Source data
☆ ☆ ☆ ☆ ☆ ☆ ☆

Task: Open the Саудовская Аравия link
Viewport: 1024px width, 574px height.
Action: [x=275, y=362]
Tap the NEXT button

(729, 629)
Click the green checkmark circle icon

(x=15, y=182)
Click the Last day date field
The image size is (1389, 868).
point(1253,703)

☆ ☆ ☆ ☆ ☆ ☆ ☆

● What to do:
Without leaving anything out, output all of the data above exactly.

● Your solution:
Task: Open the Саудовская Аравия link
Viewport: 1024px width, 574px height.
Action: [x=275, y=362]
Tap the NEXT button

(729, 629)
Click the green checkmark circle icon

(x=15, y=182)
Click the Last day date field
The image size is (1389, 868).
point(1253,703)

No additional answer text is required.